Por que o neopopulismo não pode ser barrado apenas pelas urnas

1 – A via neopopulista é a manipulação do processo eleitoral para impedir a rotatividade (ou alternância) democrática.

2 – No limite, ela pode fraudar as eleições, sim, mas o que ela quer é tornar desnecessária inclusive a fraude pelo uso da democracia contra a democracia, com o aparelhamento e a degeneração das instituições e a mesmerização das massas a partir de um líder com alta gravitatem.

3 – Onde a via neopopulista se consolidou é muito difícil removê-la eleitoralmente.

4 – Nem sempre dá certo, é claro. Na Argentina, não deu, porque faltou enraizamento social (havia contradições na sua base sindical de apoio) e porque a líder (Cristina Kirchner) era fraca. Além disso, a tradição do velho populismo peronista, por incrível que pareça, de certo modo dificultou o novo projeto neopopulista de estilo bolivariano (não, populismo e neopopulismo não são a mesma coisa). O kirchnerismo, se não era mais um peronismo clássico, também não chegou a ser um bolivarianismo, como o chavismo e nem mesmo como o lulopetismo.

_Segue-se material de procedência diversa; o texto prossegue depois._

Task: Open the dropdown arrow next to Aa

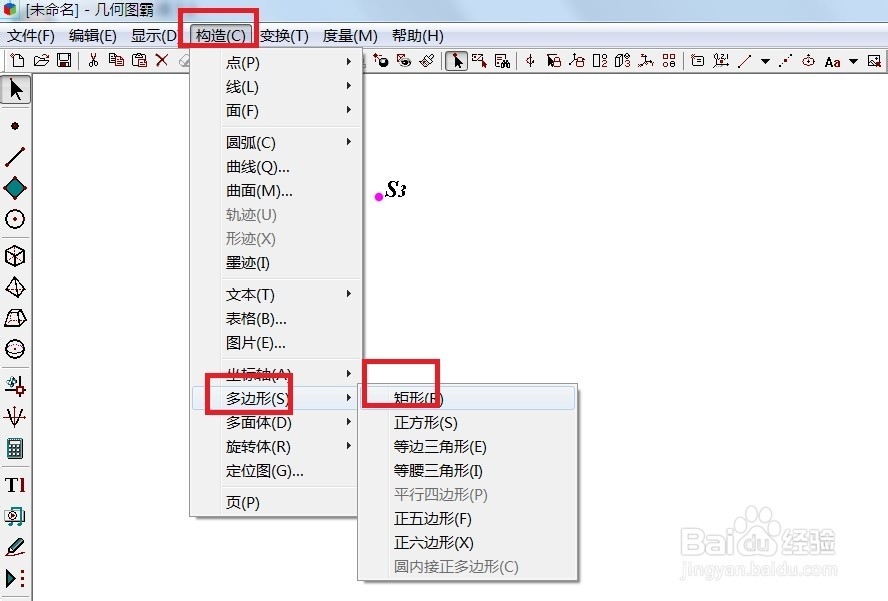Action: (x=852, y=60)
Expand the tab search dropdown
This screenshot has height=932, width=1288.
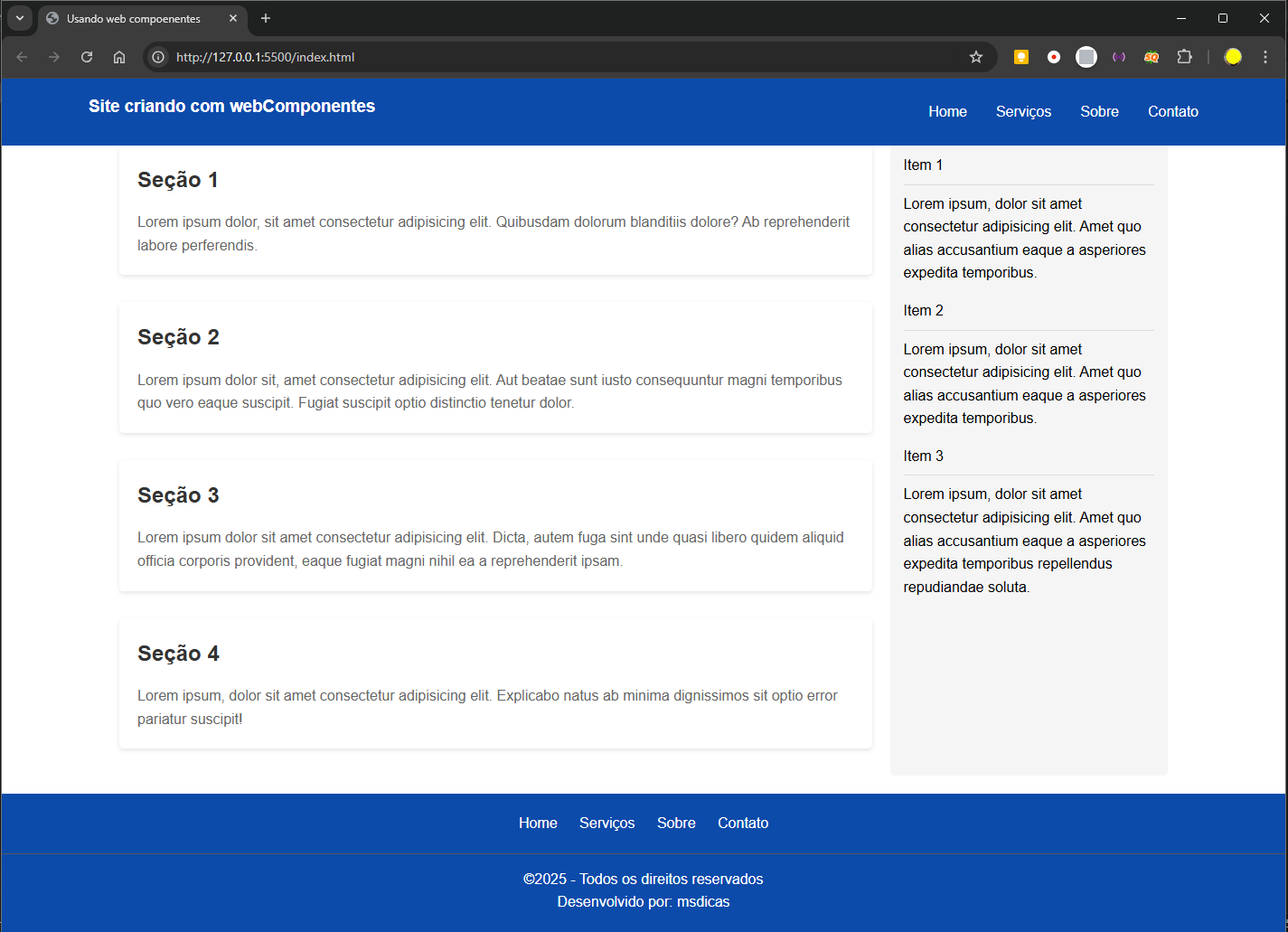[x=20, y=18]
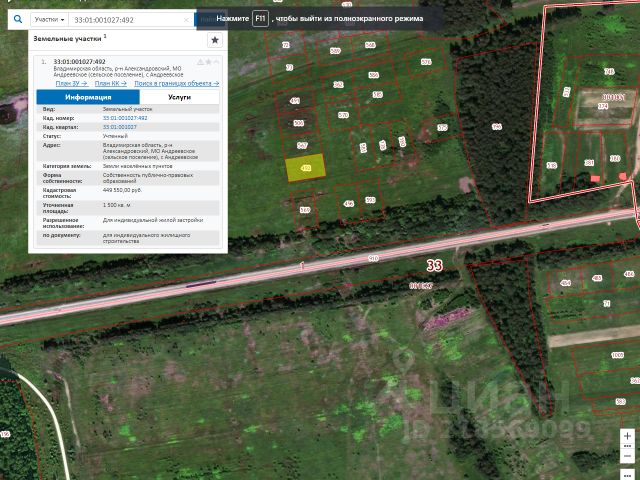Clear the cadastral number search field

(186, 20)
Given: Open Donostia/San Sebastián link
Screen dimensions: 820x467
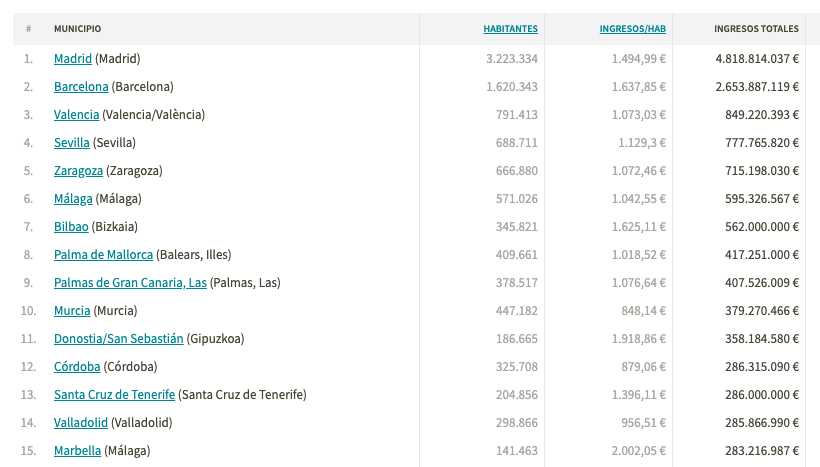Looking at the screenshot, I should click(119, 339).
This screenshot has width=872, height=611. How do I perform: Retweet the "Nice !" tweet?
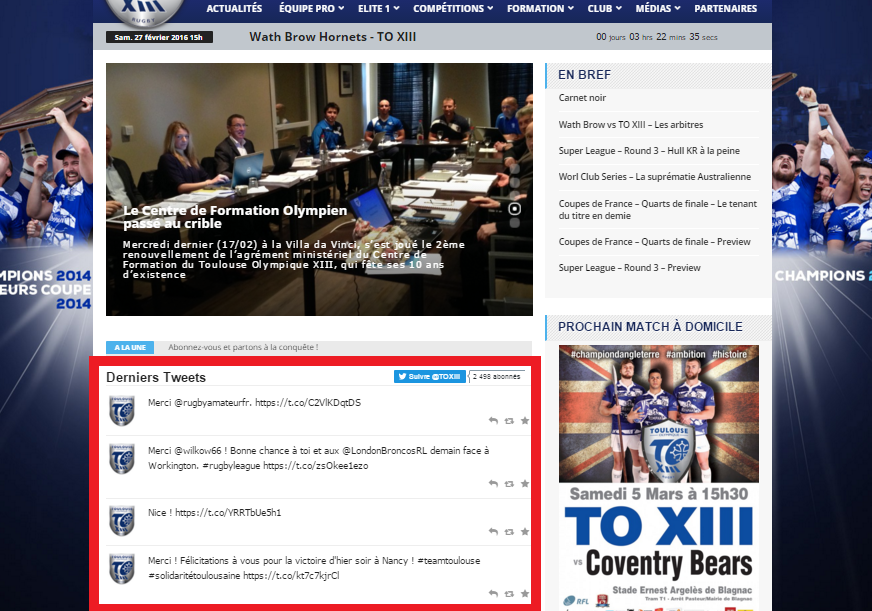[x=509, y=531]
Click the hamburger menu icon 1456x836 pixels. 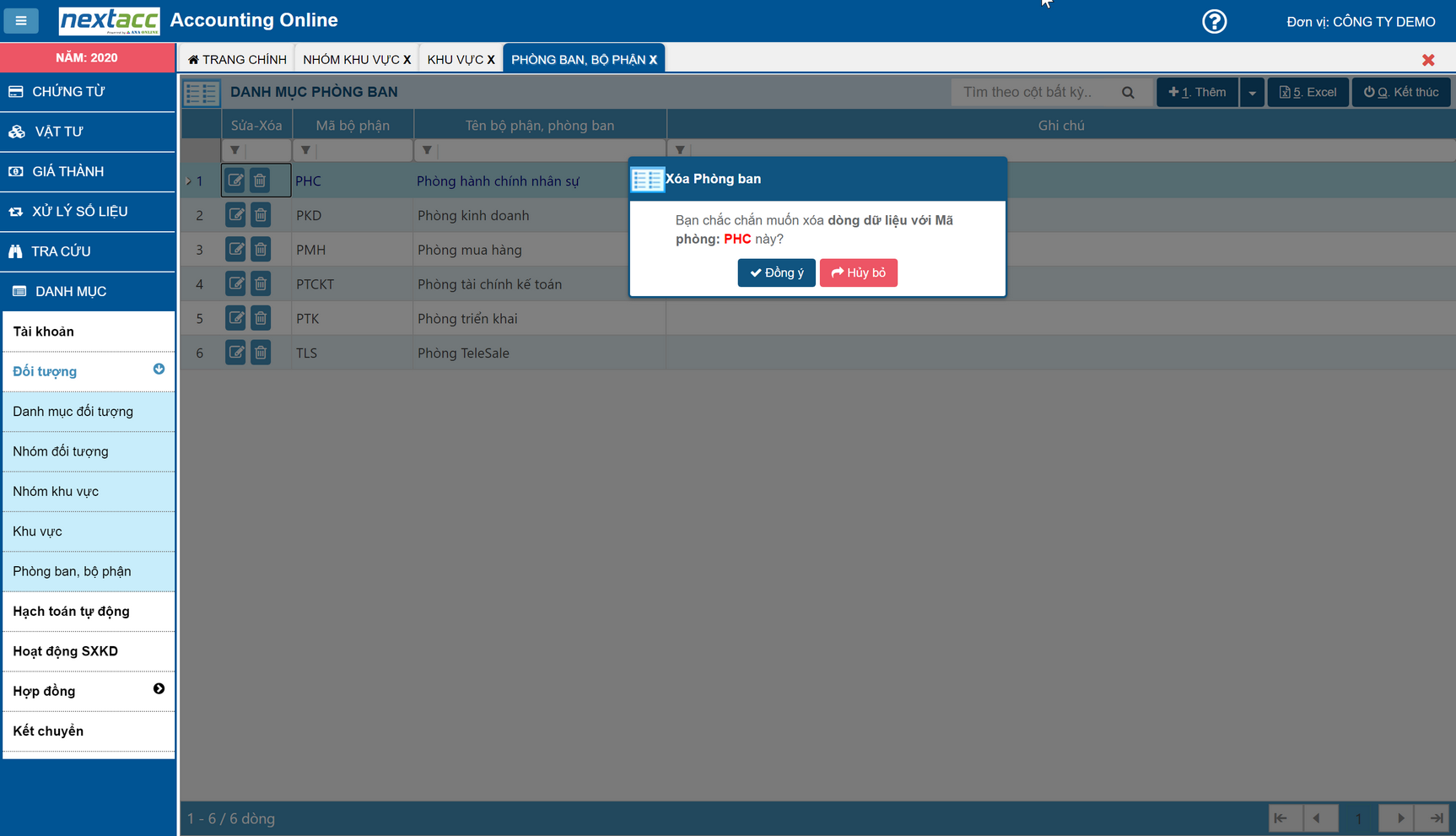pos(21,20)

5 – Em todos os outros lugares nos quais a via neopopulista se implantou suficientemente, foi impossível barrá-la somente pelas urnas. No Brasil também seria: não fossem as ruas, Dilma ainda estaria no governo e seria substituída por Lula. Se Dilma tivesse mais dois anos de mandato – decisivos para consolidar o projeto petista – o PT continuaria no governo: até 2018 e muito além.

6 – Assim, Rafael Correa, depois de ficar 10 anos no governo do Equador, foi substituído agora (com fraude ou não) por um Lenin Moreno (cujo nome já é uma revelação), mas seria sucedido por qualquer outro bolivariano. O mesmo ocorre com Evo Morales, na Bolívia e com Daniel Ortega na Nicarágua: ou eles não sairão do poder ou serão substituídos por outros partidários do bolivarianismo.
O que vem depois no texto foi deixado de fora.